A fan theory gaining traction online posits that Willy Wonka, the candy-loving eccentric that readers and viewers have come to know and love over the past six decades, might actually be a serial killer. The theory, inspired by the beloved 1971 film Willy Wonka & the Chocolate Factory, suggests that when Wonka launched his Golden Ticket scheme, finding a successor was not his main agenda: slaughtering some kids was.

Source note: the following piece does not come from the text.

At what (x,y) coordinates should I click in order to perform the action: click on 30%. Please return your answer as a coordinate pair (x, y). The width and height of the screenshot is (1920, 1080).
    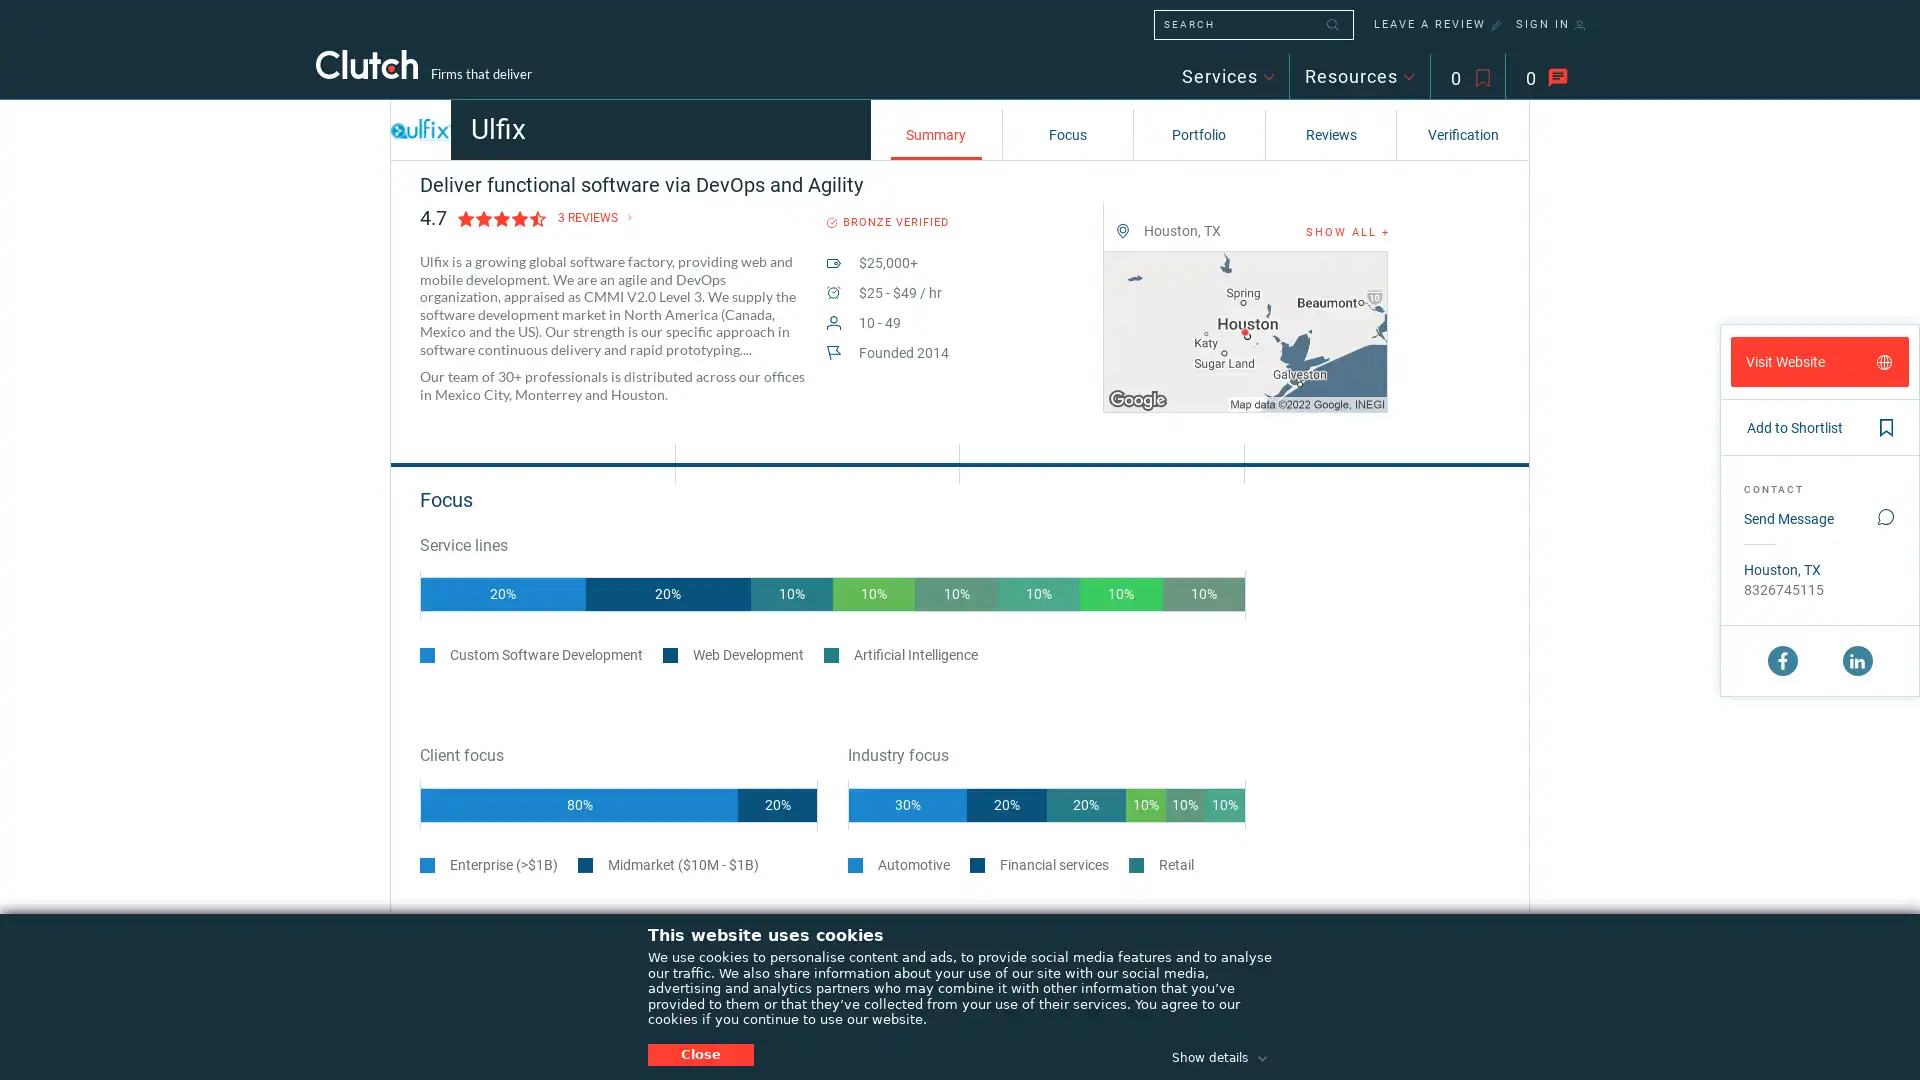
    Looking at the image, I should click on (597, 1005).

Wonka’s factory tour does, after all, seem almost tailored to the flaws of the children who turn up—who fall into traps one by one, seemingly as a result of their own misbehavior. But isn’t it all a little too tidy that each kid’s worst traits—Augustus Gloop’s greed, Veruca Salt’s entitlement, Violet Beauregarde’s impatience, Mike Teevee’s square-eyed love of violence—coincide precisely with moments on the tour that feel perfectly designed to tempt them?
If that wasn’t enough, the Oompa-Loompas come out after each child’s disappearance and perform a song about them. If it was one Oompa-Loompa coming out and improvising a freestyle, sure, maybe that could be accepted as spontaneous. But a whole crew performing an impeccably choreographed song-and-dance routine based on a tragic incident that happened just moments before? It’s a little suspicious …
(Roald Dahl’s original 1964 book, Charlie and the Chocolate Factory, as well as Tim Burton’s 2005 film adaptation of the title, show the children at the end, all physically transformed by their traumatic afternoon but alive and relatively intact. It’s Gene Wilder’s Wonka alone who seems to be the monster here.)
Is Wonka a Jigsaw-esque maniac? If so, he’s fairly chill about it all, taking little delight when his pre-planned monstrous fates befall the children. In fact, his lackadaisical response to children being at least disfigured in front of him is a strong argument both for and against his possible psychopathy. On the one hand, he’s creepily unfazed by these events, which is deeply unsettling. But on the other, if you’d gone to all that trouble to contrive such an elaborately fatal scenario, wouldn’t you take some pleasure from it when it happened? Wilder’s Wonka barely pays any attention, when it feels like if you were such a committed killer that you’d written a special song to be performed after each murder, you’d at least watch. Which might just mean that instead of being a cold-blooded killer, Wonka is merely a deeply strange man.
The Oompa-Loompas, however, kick ass at improv.